The industry was initially wary about AI entering the contact centre space. Many even feared that AI would be a job killer – this has obviously not been the case. AI works in tandem with agents to streamline clunky processes that waste time for both agent and customer. If anything, the use of technology and AI has been a job enabler in financial services.
The changing contact centre space
The pandemic and its fallout triggered major changes across the business and consumer landscapes. Financial services, along with countless other industries, have had to pivot their focus to match changing consumer habits and expectations.
At the top of the list is the greater use of cross-channel communications. Gone are the days when the phone was the primary method of contact. Now, various forms of messaging have taken hold and financial service providers need to be able to seamlessly interchange between them as required. Coupled with having to deliver unfaltering customer experience to every caller, these new logistical challenges make it considerably harder for agents to do their jobs.
The ability of AI to seamlessly give customers the right information they need in real time with self-service options means eliminating the need for a call to other departments and instead making the role of your customer experience team far less time-consuming and stressful. It offers agents more information to handle complex issues that self-service can’t resolve.
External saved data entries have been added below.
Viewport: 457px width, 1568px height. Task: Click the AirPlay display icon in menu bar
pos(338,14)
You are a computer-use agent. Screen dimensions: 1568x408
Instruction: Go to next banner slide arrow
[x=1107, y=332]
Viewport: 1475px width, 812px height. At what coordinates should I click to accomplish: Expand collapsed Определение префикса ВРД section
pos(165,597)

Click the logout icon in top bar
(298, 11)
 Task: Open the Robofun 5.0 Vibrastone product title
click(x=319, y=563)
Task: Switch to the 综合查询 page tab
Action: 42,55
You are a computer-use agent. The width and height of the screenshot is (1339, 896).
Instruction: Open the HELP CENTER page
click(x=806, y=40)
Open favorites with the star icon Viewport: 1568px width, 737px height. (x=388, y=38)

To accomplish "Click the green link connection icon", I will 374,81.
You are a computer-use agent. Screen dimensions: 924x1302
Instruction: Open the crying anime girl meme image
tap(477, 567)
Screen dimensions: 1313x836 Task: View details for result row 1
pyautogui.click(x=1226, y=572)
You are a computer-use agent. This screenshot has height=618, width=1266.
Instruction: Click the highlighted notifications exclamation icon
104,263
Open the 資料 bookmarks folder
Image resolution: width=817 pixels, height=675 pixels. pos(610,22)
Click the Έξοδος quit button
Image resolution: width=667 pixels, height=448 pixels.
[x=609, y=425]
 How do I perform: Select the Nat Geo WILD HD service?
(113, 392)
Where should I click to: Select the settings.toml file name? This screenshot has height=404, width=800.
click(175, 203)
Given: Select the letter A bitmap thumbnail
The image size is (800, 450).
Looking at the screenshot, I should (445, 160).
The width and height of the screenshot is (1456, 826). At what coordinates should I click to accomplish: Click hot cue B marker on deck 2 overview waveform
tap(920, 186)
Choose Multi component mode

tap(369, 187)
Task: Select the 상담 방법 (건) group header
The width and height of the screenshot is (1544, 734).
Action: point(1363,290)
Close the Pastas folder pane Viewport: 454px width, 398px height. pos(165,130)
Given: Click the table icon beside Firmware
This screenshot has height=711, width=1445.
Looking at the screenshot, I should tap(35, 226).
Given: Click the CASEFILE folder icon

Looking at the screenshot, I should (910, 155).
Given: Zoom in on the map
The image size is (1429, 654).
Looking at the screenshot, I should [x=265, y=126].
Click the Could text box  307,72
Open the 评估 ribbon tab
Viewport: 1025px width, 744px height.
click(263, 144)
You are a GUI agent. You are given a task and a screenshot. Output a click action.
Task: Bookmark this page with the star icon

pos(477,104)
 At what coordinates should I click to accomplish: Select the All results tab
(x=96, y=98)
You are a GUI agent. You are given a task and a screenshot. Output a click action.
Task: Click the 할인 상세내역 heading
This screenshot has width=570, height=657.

What AI can do for financial services
What we considered to be AI a decade ago is now ancient history compared to its capabilities today. This evolution means that AI technology is now able to analyse calls and decipher the impact on the customer, including issue resolution, long-term loyalty and ways to improve. The predictive elements of AI also allow agents to gauge customer behaviour on the phone and provide recommendations to agents on how best to deal with the issue.
One of the biggest challenges for workers in the financial services industry is the sheer amount of data involved in day-to-day operations, the majority of which is highly sensitive. All this data must be stored somewhere and accessed as and when needed. Whenever data is handled manually by workers, there is a natural risk of human error – which can cause complete chaos further down the line. Not to mention the need for agents to access this data in real time to help deal with customer queries as quickly and efficiently as possible.
AI works like a human brain, automatically organising, categorising and storing data in huge quantities. Giving agents the tools to manage and access data, all while freeing them up to better focus on delivering top quality customer service, means stronger relationships are established with customers and the entire business benefits from a more efficient process.
When given the chance, agents and AI can work symbiotically – and everyone involved stands to benefit.
The future of AI in contact centres
The financial services industry has and will always have a significant amount customer engagement. As the industry evolves throughout the 21st century, AI will take on a more significant role in business operations. Not only does it allow agents to focus on more intricate issues while the algorithms deal with more surface-level queries, but AI can also help deliver a better service to customers by eliminating wait times – which can often feel like a lifetime.
The evolution of AI in financial services must not be seen as a threat to contact centre agent jobs. The use of technology such as this will set better practices for agents as well as make sure that customers aren’t left waiting to speak to agents if their issue can be solved earlier.
The industry should view AI as a tool to enhance performance and allow for greater focus on customer service, rather than leaving agents to rattle through customers waiting on hold. For complex issues though, agents can deliver invaluable human engagement. Using AI will not rival workers, but rather play a role in addressing straightforward problems that customers raise.
When used effectively, supplying agents with AI will help improve the customer experience process. Organisations with customer retention at the top of their lists are set to get a slice of this innovation sooner rather than later.